Beginnings Of A Challenge
The Texas case began in 2008, when two white female applicants, Abigail Fisher and Rachel Michalewicz, were denied entrance into the state's largest university.
They challenged the university's race-conscious admission policies, arguing that they were not "narrowly tailored" as required by Grutter, and disproportionately benefited Hispanic students at the expense of others, including Asian-American applicants.
The policy, they argued, violated the Constitution's equal protection clause, and federal civil rights statutes.
Admissions policy at the University of Texas has changed with the times and the laws.

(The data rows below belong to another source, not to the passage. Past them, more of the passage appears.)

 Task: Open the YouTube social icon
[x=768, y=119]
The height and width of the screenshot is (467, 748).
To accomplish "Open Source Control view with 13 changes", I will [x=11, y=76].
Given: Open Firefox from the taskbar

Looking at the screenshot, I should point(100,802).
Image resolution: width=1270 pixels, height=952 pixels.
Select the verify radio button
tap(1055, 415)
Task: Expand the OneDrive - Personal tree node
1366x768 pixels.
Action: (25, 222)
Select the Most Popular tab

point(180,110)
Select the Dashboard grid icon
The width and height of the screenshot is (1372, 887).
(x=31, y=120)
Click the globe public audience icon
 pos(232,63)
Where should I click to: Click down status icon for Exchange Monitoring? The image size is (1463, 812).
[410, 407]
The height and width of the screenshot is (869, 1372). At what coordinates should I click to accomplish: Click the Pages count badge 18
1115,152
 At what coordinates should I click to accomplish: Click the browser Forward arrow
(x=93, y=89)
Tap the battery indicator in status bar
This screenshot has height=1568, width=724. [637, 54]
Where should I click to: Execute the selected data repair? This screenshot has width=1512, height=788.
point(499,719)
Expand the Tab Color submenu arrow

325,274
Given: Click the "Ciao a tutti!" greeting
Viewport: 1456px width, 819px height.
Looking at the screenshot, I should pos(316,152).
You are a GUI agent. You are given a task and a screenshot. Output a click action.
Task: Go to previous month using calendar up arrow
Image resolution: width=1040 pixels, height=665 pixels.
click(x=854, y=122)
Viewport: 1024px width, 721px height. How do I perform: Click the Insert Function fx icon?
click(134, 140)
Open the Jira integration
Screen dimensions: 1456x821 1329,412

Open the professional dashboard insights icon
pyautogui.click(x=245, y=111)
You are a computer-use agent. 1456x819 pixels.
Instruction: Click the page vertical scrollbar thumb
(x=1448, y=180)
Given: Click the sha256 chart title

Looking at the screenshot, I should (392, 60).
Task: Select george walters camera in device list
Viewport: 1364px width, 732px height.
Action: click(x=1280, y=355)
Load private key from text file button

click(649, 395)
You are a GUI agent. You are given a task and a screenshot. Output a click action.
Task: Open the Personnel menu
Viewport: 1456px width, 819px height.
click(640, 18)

When the young women applied, more than 80 percent of students were accepted under the state's so-called "Top 10 Percent Law," a race-neutral policy, instituted in 1997, that guarantees a place at a state public university for every Texas student graduating in the top 10 percent of her high school class.
The much smaller pool of other applicants is assessed on a range of criteria that has included test scores, special talents, "family status" and — since the 2003 Grutter decision — "the applicant's race." The university has defended the policy as a tool used, in part, to increase diversity in "individual class sections."
Critics of the policy argue that, unlike Michigan, where the law school was woefully lacking in diversity, Texas already had a diverse university population, because of both the racial and ethnic makeup of the state and the effects of the Top 10 Percent law.
The race-neutral Top 10 Percent Law has guaranteed diversity and continues to do so, they argue.
The Texas challenge is being paid for and pursued by the Project on Fair Representation, a conservative group based in Washington. The Texas Tribune has reported that the group's founder, Edward Blum, an "anti-affirmative action crusader" and formerly from Houston, founded the group in 2005 to challenge the use of race in public policy. Prominent Washington lawyer Bert Rein is representing the plaintiffs.
In a stinging dissent to the Fifth Circuit's recent refusal to rehear Fisher, Chief Judge Edith Jones accused her colleagues of "judicial abdication" for failing to review a "race-conscious admissions program ... that favors two groups, African-Americans and Hispanics, in one of the most ethnically diverse states in the United States."
"Texas today is increasingly diverse in ways that transcend the crude White/Black/Hispanic calculus that is the measure of the university's race-conscious admissions program," Jones wrote. She asserted that the Hispanic population ranges from families that have Texas roots going back generations, to recent immigrants, and with significant social and cultural differences among them.
"Privileging the admission of certain minorities in this true melting-pot environment seems inapt," she said.
Thompson, of the Pacific Legal Foundation, argues that the particular circumstances of Texas are different from those of Michigan, where race-conscious admissions did boost law school enrollment of African-American and Hispanic students from 4 percent to 14.5 percent of the student body.
Using race as a factor in Texas, critics argue, had an inconsequential effect on diversity at the university.
A Remedy For Past Discrimination?
At a time when many are struggling with the definition of diversity in an increasingly biracial and multi-ethnic society, affirmative action policies once more widely accepted as a partial remedy for past discrimination are increasingly vulnerable.
But Chemerinsky argues that they are still needed.
"The reality is that because of the legacy of discrimination, we still will not have diversity in colleges and universities without affirmative action," he says. "The number of African-Americans going to law school is decreasing. If the court overrules Grutter, or significantly limits it, the ability to have diversity in colleges and law schools will be greatly reduced."
In a recent book, Chemerinsky wrote that while color blindness sounds noble, "there is every difference in the world between using race to discriminate and using race to desegregate."
That's a debate that won't end anytime soon, especially if the Texas case winds its way into the presidential campaign.